OBJECTIVE: Reformat these records as a numbered list, dropping any blank lines.

EXERCISE INPUT:
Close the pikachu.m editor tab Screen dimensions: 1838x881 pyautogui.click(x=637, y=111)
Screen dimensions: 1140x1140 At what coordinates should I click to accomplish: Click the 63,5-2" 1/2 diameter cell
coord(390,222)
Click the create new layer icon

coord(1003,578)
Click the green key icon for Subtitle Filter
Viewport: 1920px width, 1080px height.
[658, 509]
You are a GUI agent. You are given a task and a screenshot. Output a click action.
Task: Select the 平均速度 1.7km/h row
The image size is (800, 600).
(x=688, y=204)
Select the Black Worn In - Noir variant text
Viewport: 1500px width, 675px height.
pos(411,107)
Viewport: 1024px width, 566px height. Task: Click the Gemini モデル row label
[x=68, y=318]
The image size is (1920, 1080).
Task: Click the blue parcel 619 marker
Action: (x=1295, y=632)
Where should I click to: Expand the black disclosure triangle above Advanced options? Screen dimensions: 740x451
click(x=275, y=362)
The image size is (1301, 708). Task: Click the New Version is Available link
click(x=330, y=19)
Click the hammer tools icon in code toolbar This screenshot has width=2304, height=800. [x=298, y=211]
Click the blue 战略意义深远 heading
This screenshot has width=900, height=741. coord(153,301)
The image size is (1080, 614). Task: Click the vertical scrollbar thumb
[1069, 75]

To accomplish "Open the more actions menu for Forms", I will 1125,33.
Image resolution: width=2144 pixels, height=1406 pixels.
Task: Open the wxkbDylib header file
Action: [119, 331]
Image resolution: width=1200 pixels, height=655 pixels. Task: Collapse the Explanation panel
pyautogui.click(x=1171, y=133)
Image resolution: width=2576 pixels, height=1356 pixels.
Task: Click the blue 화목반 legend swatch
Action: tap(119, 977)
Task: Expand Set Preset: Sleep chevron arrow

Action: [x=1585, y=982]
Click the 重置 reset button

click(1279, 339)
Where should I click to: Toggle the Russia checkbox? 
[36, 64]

FULL SOLUTION:
1. Close the pikachu.m editor tab Screen dimensions: 1838x881 pyautogui.click(x=637, y=111)
2. Screen dimensions: 1140x1140 At what coordinates should I click to accomplish: Click the 63,5-2" 1/2 diameter cell
3. coord(390,222)
4. Click the create new layer icon
5. coord(1003,578)
6. Click the green key icon for Subtitle Filter
7. Viewport: 1920px width, 1080px height.
8. [658, 509]
9. You are a GUI agent. You are given a task and a screenshot. Output a click action.
10. Task: Select the 平均速度 1.7km/h row
11. The image size is (800, 600).
12. (x=688, y=204)
13. Select the Black Worn In - Noir variant text
14. Viewport: 1500px width, 675px height.
15. pos(411,107)
16. Viewport: 1024px width, 566px height. Task: Click the Gemini モデル row label
17. [x=68, y=318]
18. The image size is (1920, 1080).
19. Task: Click the blue parcel 619 marker
20. Action: (x=1295, y=632)
21. Where should I click to: Expand the black disclosure triangle above Advanced options? Screen dimensions: 740x451
22. click(x=275, y=362)
23. The image size is (1301, 708). Task: Click the New Version is Available link
24. click(x=330, y=19)
25. Click the hammer tools icon in code toolbar This screenshot has width=2304, height=800. [x=298, y=211]
26. Click the blue 战略意义深远 heading
27. This screenshot has width=900, height=741. coord(153,301)
28. The image size is (1080, 614). Task: Click the vertical scrollbar thumb
29. [1069, 75]
30. To accomplish "Open the more actions menu for Forms", I will 1125,33.
31. Image resolution: width=2144 pixels, height=1406 pixels.
32. Task: Open the wxkbDylib header file
33. Action: [119, 331]
34. Image resolution: width=1200 pixels, height=655 pixels. Task: Collapse the Explanation panel
35. pyautogui.click(x=1171, y=133)
36. Image resolution: width=2576 pixels, height=1356 pixels.
37. Task: Click the blue 화목반 legend swatch
38. Action: tap(119, 977)
39. Task: Expand Set Preset: Sleep chevron arrow
40. Action: [x=1585, y=982]
41. Click the 重置 reset button
42. click(1279, 339)
43. Where should I click to: Toggle the Russia checkbox? 
44. [36, 64]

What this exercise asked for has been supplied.